• HOW TO COMPLETE THIS TASK
Produce an exact copy of all the data below, dropping every image.
- - -
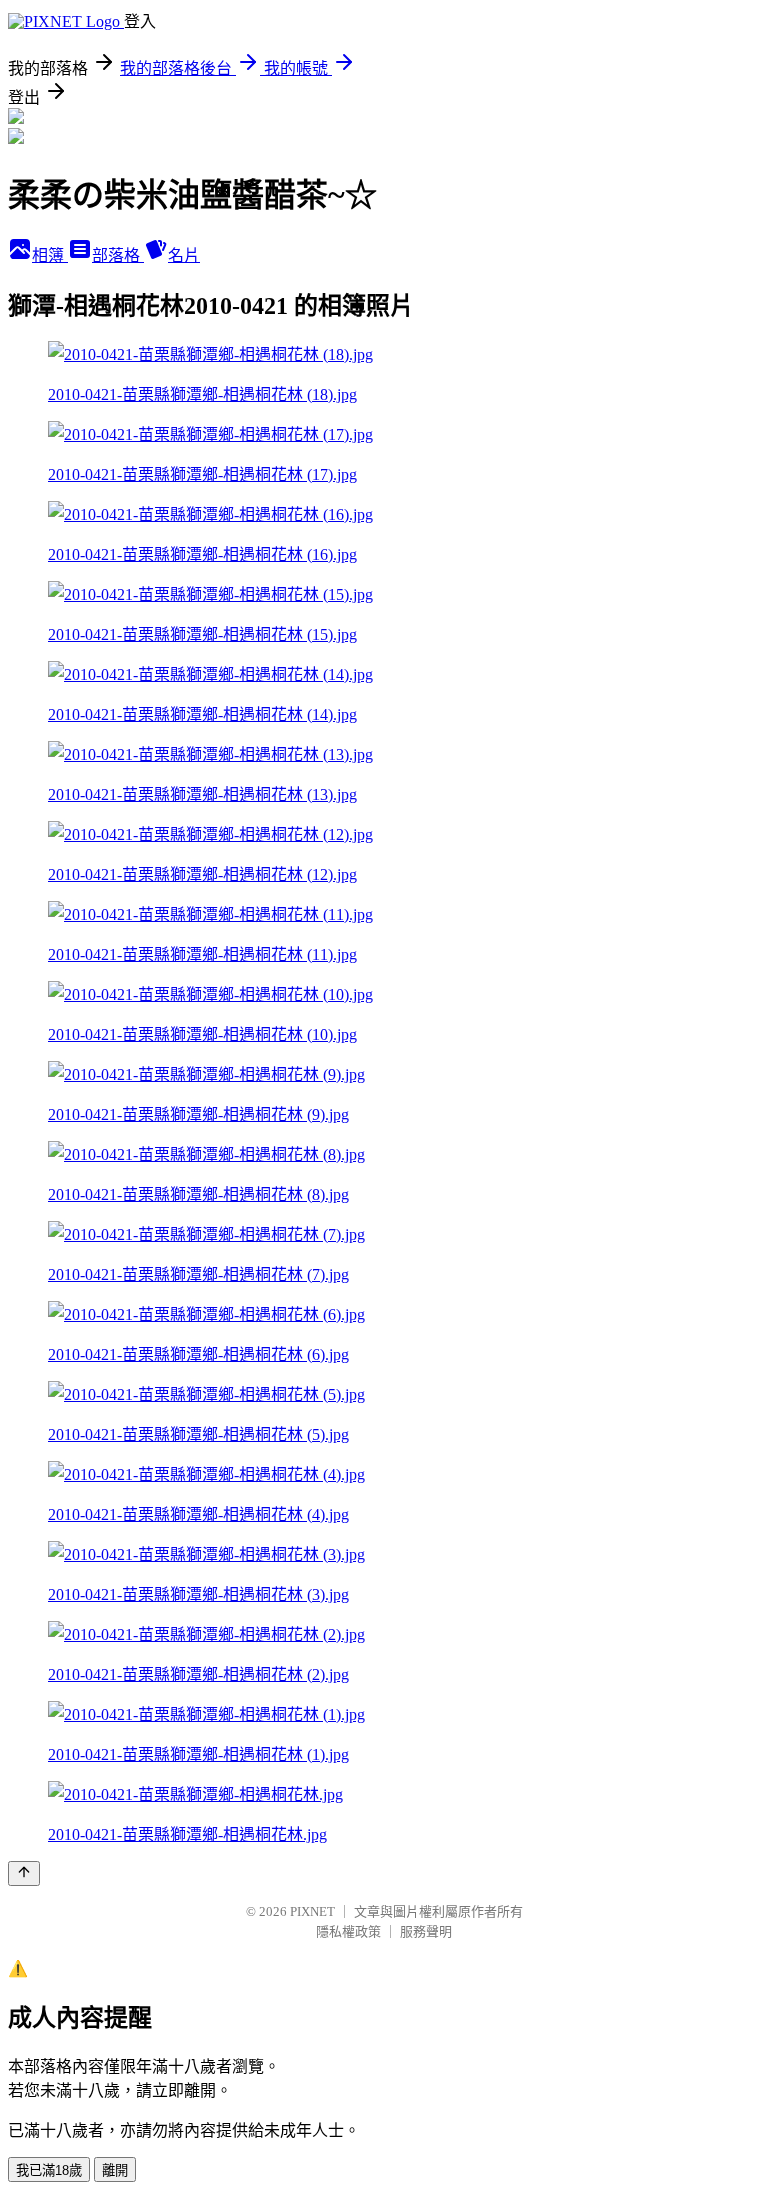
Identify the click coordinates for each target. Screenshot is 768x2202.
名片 (184, 255)
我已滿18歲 (49, 2170)
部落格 (118, 255)
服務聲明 (426, 1931)
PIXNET (312, 1911)
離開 (115, 2170)
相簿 (50, 255)
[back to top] (24, 1873)
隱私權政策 (348, 1931)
- - -
• RESPONSE FOR THIS EXERCISE
Identify the click coordinates for each target. Screenshot is 768x2202.
名片 (184, 255)
我已滿18歲 (49, 2170)
部落格 (118, 255)
服務聲明 (426, 1931)
PIXNET (312, 1911)
離開 (115, 2170)
相簿 (50, 255)
[back to top] (24, 1873)
隱私權政策 (348, 1931)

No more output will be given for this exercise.